María Teresa ya fue presentada en ATRIO el año pasado al publicar su artículo ¿Adónde te escondiste, amado?. Hoy nos vuelve a enviar otro que fue publicado en Religión Digital, ayer 19 de enero.
Hace unos días organizaron una Campaña de Donación de Sangre cerca de mi casa. Aprovechando la ocasión, me informé también de cómo obtener la Tarjeta de Donante de Órganos, pues llevaba tiempo queriendo solicitarla pese a haber transmitido ya este deseo expreso a mi familia y amigos. Contemplar así el propio cuerpo es una sensación hermosa y extraña: mirar con ternura su extrema fragilidad, sentirlo efímero y vulnerable, y a la vez tan perfecto en su manera de ser y reaccionar, tan colmado de vida que es capaz de volcarse y desbordarse para bien de los demás. Somos efímeros, sí, apenas instantes… pero instantes de eternidad: un parpadeo como de estrella que se encarna en mitad del cosmos; milagro palpable de infinitamente piel que se erige sobre el polvo y el barro; fruto de una tierra que nos entrega al mundo y nos recoge después, amorosa, tras haber sacado jugo a lo que hemos sido.
Terminé de donar aquel día y fui a tomar un tentempié para continuar la jornada sin perder las fuerzas (¡cuán débiles somos! y sin embargo de esta conciencia brota la fuerza que nos lleva a tejer lazos de solidaridad capaces de sostener el mundo).

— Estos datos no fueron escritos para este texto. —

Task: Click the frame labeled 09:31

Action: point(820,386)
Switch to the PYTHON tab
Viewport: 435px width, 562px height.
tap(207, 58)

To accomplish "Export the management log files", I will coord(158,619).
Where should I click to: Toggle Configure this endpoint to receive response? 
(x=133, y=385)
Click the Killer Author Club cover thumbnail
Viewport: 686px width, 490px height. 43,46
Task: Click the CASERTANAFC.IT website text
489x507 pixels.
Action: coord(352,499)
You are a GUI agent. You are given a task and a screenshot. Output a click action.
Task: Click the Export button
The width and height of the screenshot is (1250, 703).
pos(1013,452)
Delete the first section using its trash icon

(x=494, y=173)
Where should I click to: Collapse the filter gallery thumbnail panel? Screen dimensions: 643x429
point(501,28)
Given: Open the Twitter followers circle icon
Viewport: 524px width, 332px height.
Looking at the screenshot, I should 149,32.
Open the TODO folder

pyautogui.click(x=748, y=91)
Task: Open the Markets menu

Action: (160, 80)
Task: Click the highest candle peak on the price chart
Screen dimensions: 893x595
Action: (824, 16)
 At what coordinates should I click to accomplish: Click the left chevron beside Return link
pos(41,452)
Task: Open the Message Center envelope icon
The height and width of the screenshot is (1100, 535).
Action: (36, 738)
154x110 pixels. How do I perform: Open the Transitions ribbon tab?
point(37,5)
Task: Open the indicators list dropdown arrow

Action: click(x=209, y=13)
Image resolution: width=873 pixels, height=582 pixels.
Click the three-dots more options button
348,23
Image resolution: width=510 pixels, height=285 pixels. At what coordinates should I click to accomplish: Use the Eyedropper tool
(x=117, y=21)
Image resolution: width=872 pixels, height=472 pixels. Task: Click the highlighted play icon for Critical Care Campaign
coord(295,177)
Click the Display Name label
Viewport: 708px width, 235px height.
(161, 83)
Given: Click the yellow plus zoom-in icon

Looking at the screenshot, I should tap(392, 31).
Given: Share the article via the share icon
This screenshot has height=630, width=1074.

Con un zumo en una mano y un poco de pan en la otra, pude repensar de otro modo el símbolo de la Eucaristía. “Tomad: éste es mi cuerpo, ésta es mi sangre”. Qué manera tan simple y perfecta de vivir en nuestra realidad cotidiana ese gesto de infinita entrega: donar sangre, donar nuestro cuerpo cuando ya no nos sirva… “Tomar” conciencia de lo que un día recibimos, “tomarnos” en serio y por eso mismo dejarnos suavemente en manos de otros – y del Otro – para que “tomen” de nosotros ánimo y vida. Es un gesto valiente que se reviste a la vez de una gran sutileza; sobre todo un símbolo de amor hasta el extremo al alcance de todos.
Como el famoso grano de trigo que cuando muere da nueva vida, se trata de una opción firme y subversiva por hacer de la propia vida una donación fecunda: amar con todo el corazón. Amar con nuestro corazón de carne sin importar ya quién lo reciba: cuerpo y sangre que se entregan, pan y vino para otros (acaso “el mejor” que podemos ofrecer es aquél que llega cuando parece que todo ha terminado). Sencilla Eucaristía, acción de gracias: pues la gratitud por lo mucho recibido nos conmueve desde dentro y nos mueve a la acción, a compartir-nos con otros desde la serena alegría. Somos un tesoro demasiado bello para guardarlo. Somos comunión para aquéllos que – dice Dolores Aleixandre – “tienen hambre de vivir, de ser amados, escuchados, comprendidos, sanados”. Repartirse “sin reservarse nada, sin guardarse nada, entregando tiempo, afecto, interés, amistad”. Mística de lo cotidiano que recuerda que el milagro también sucede en nosotros, a través de nosotros: cuando el cuerpo ya no es “mío” sino nuestro, y la sangre “derramada en favor vuestro” genera un torrente vivificador que trasciende la pequeña muestra que dejamos en el Centro de Donaciones.
Porque el mundo sigue necesitando personas que cada día se propongan hacer de sus vidas un Canto a la Vida:“Tomad mi cuerpo, tomad mi sangre”. Donar, ser don. Desear la unión que se fragua en la amorosa entrega. Sed de encuentro, vida derramada: entrañable ofrenda. En palabras del poeta palestino Mahmoud Darwish,
… quedará después de nosotros abundante vino en las jarras
y un poco de tierra es suficiente
para que nos encontremos y la paz arraigue.
y un poco de tierra es suficiente
para que nos encontremos y la paz arraigue.